The Gut-Immune System Connection 

It’s been said that, 70-80% of the immune system is located in the gut.” The gut microbiome is one of the most densely populated microbial habitats consisting of over 100 trillion microorganisms. With a microbiota this dense, it comes as no surprise that there is a complex interplay between the densely populated gut and the immune system, between intestinal microbiota, the intestinal epithelial layer, the mucosal immune system, and systemic immunity. To put it simply: what’s in the gut determines what is sent to the immune system. In fact, there exists a commensal (beneficial) relationship between the immune system and microbiota. A microbiome that lacks key bacteria and diversity promotes inflammation and chronic disorders such as obesity and type 2 diabetes. Emerging evidence indicates that certain disorders are characterized by changes in the gut microbiome, that is, the gut microbiota fuels metabolic inflammation and dysregulation.
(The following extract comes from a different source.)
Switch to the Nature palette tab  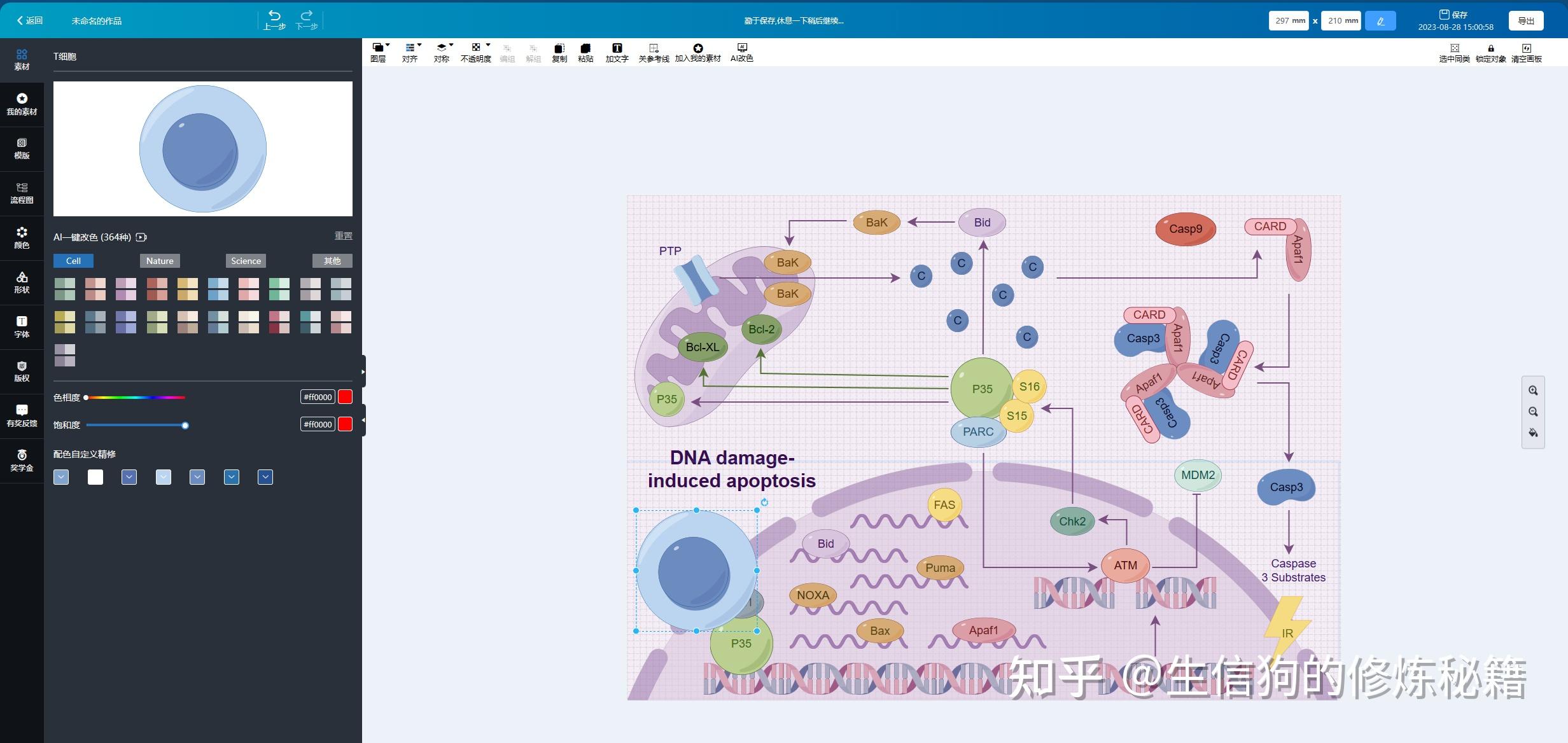[x=160, y=261]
Conversely, a diverse—healthy—microbiome reduces inflammatory response.
How to Get a Healthy Microbiome

Here’s the thing: a healthy microbiome looks different for everyone. No two people have the same microbiota composition. However, the best way for everyone to get a healthy microbiome is the same because the main contributor to gut health is diet. This means that consuming a diverse diet rich in fiber, including whole grains, legumes, fruit, and vegetables is the best way to ensure a healthy microbiome. The good news is that dietary changes can affect gut health in as little as 24 hours. Even better news? You can take probiotics in addition to eating a balanced diet to see even more beneficial changes to overall health.
The Bottom Line On the Gut-Immune Connection

Over 100 trillion microorganisms make up your microbiota that directly contributes to your health. Knowing that your gut greatly impacts the immune system and ultimately your overall health can seem daunting, but in fact, it helps to know that everything is connected. The gut microbiome is connected to your immune system…still doesn’t make a good song, but it helps to simplify the connection. Diverse diet = diverse microbiome, and a diverse microbiome is a happy microbiome.